Hepimizi büyük endişeye sokan görüntülerin ilk yeri Wuhan’da ise karantinanın başlamasından günler sonra gökyüzü görülmüştü. Çünkü Wuhan çok fazla fabrikaya sahip olmasından dolayı dünyadaki, belki de havası en kirli şehirlerden biriydi. İnsanlar bu yüzden virüsten daha çok etkilenmişlerdi. Çünkü akciğerleri soludukları kirli hava nedeniyle hiç de sağlıklı değildi. Her yerden gelen gürültüler nedeniyle duyulmayan kuş sesleri duyulmaya başlamış, hava kalitesi yükselmiş bundan sonrasında yaşayabilecekler için, yaşananları düşünmelerini gerektirecek kocaman bir soru işareti bırakmıştı.
Sadece bu iki haberle bile acaba insanlar olmasa mıydı diye düşünmeden edemiyor insan. Yani ben edemedim, sadece bir an için bile olsa. Sonra şunlar geldi aklıma;
Karantina altındaki şehirlerden birinde insanlar birlikte şarkı söylüyorlar, başka birinde müzisyenler balkonlarından diğer insanlara destek amacıyla enstrümanlarını çalıyorlar, bir başka ülkede bir otel ihtiyaç sahiplerine ücretsiz yemek götürüyor, bir genç kadın yalnız ve yaşlı insanlara numarasını dağıtıyor ki herhangi bir ihtiyaç halinde arayacak birileri olsun. Belki benim bilmediğim, duymadığım daha onlarca güzel şey oluyor dünyada.

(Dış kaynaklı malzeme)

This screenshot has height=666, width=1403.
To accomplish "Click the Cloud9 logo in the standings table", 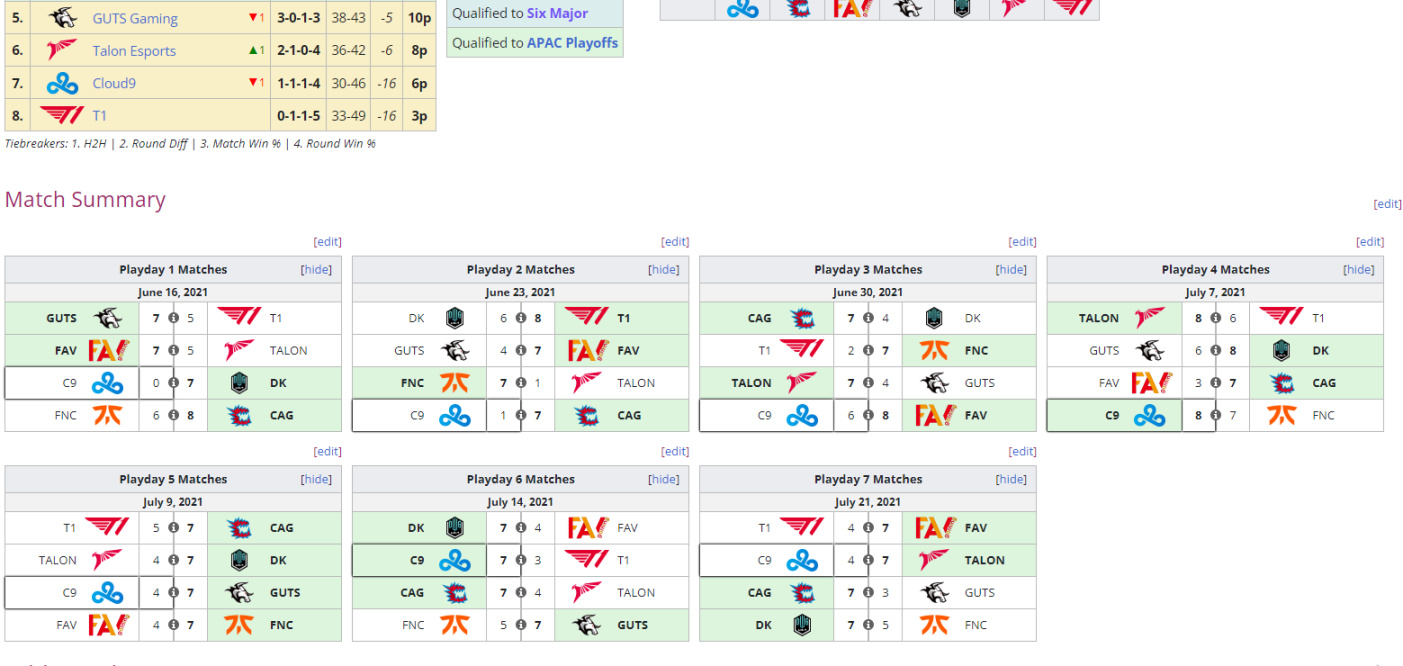I will 62,84.
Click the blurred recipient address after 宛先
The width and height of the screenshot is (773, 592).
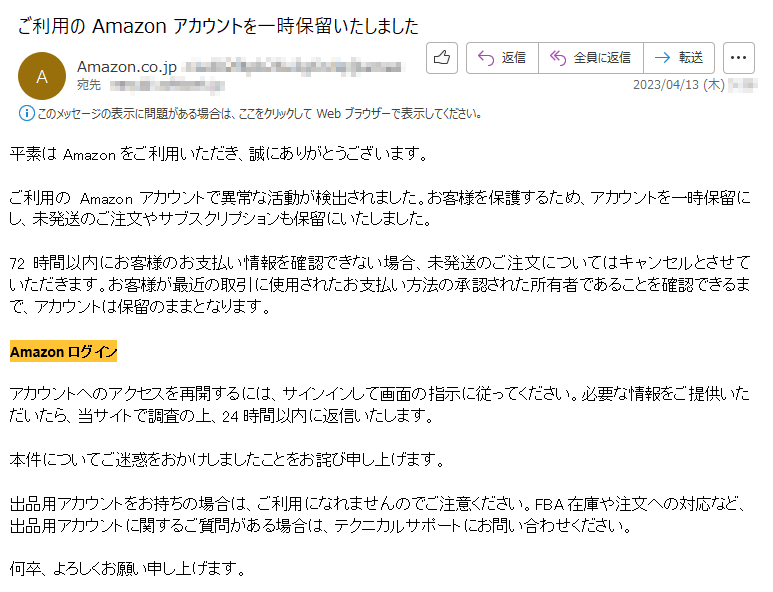tap(167, 85)
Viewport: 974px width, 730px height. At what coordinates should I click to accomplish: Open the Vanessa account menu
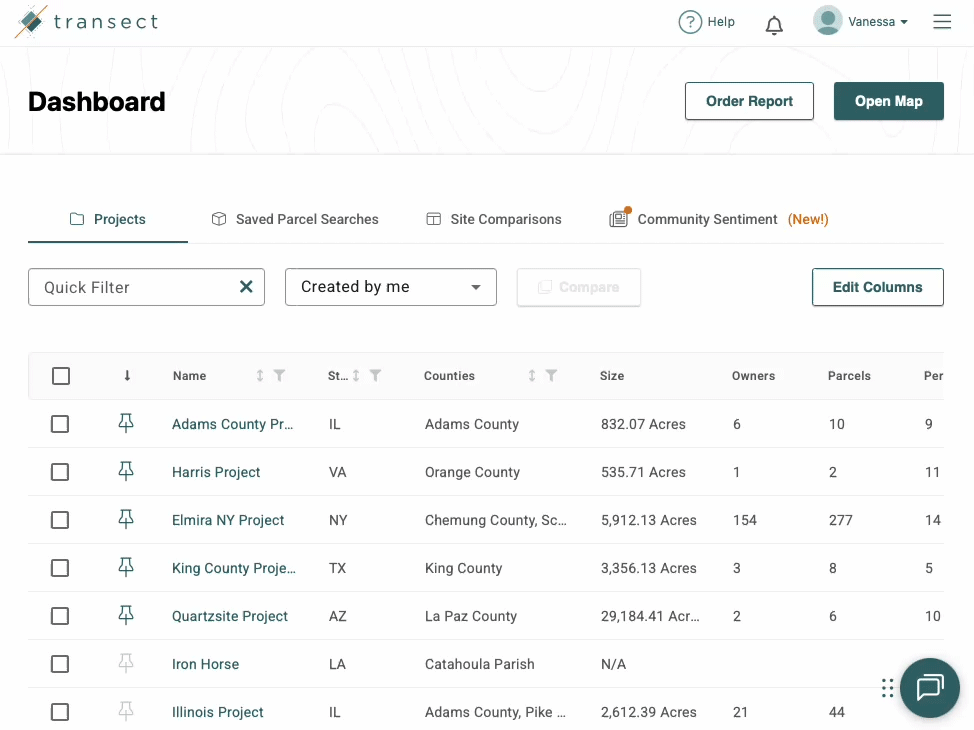pyautogui.click(x=861, y=22)
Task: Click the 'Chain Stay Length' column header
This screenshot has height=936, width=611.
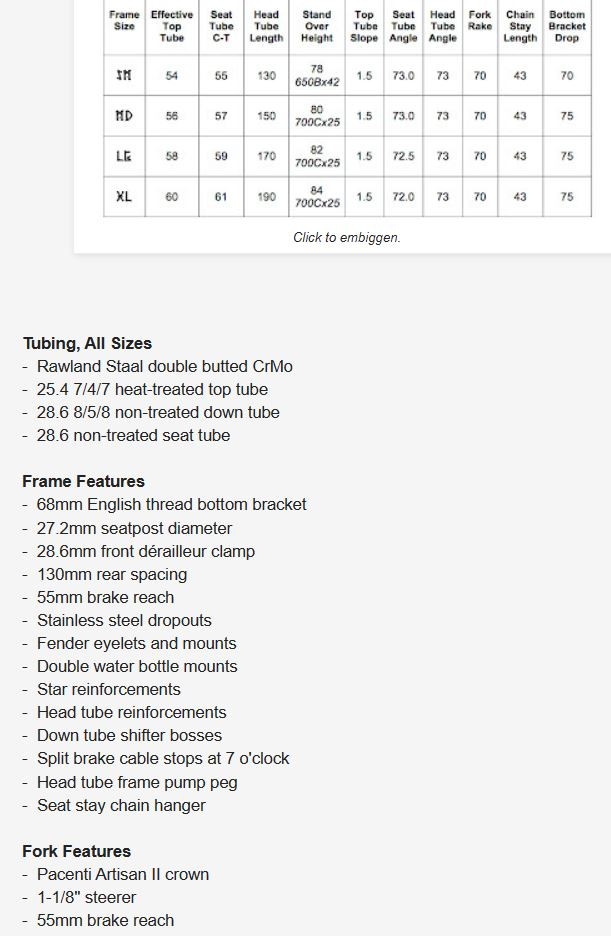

İçine atılıverdiğimiz ve aslında bizi çok mutsuz eden bu dünya düzeninde birbirini hiç tanımayan komşular birbirini tanıyor böylece, yardımlaşmanın nasıl güzel bir şey olduğu hatırlanıyor tekrar, doğayı kendi haline bıraktığımızda, ona zarar vermediğimizde bize koşa koşa geleceğinin göstergeleri ortaya çıkıyor. Bir el kendimize gelebilmemiz için, gözlerimiz açılsın diye, her şeyi kaybetmeden hemen önce DURDUR tuşuna basıyor.
Acı ki çok kayıplar veriyoruz. Her gün yaptığım enerji çalışmalarında kaybettiklerimizin kolayca ışığa gidebilmelerini diliyorum. Bazı ruhlar “öğretmek” için gelirler, bu hayatlarına mal olsa bile. İşte bu noktada asıl cevaplanması gereken ise “öğrenebilecek miyiz?” sorusu. Bunca cana mal olan ve maalesef önümüzdeki günlerde de kaybedecek olduğumuz canlar bize bu düzeni değiştirmemiz gerektiğini öğretebilecek mi?
Doğaya uyumlu yaşayabildiğimizde bu dünya, değil 7,8 milyar insanın belki de bunun iki katının yaşamasını sağlayabilecek verime sahip.
“Her şerde bir hayır vardır.” Sözünün hep ‘hayır’ kısmına odaklanmayı seçen ben, bardağın dolu tarafını da görelim istedim. Bu zorlu süreçte bilinçli olup evde kalmayı seçen herkese gönülden teşekkürlerimi iletmeliyim. İşin en zor kısmı ile yüzleşmek zorunda kalan ve kalacak olan sağlık personelimize ise maalesef kolaylıklar dilemekten başka bir şey gelmiyor elimden. Umuyorum her şey yolunda gider ve az kayıpla bu salgını atlatabiliriz.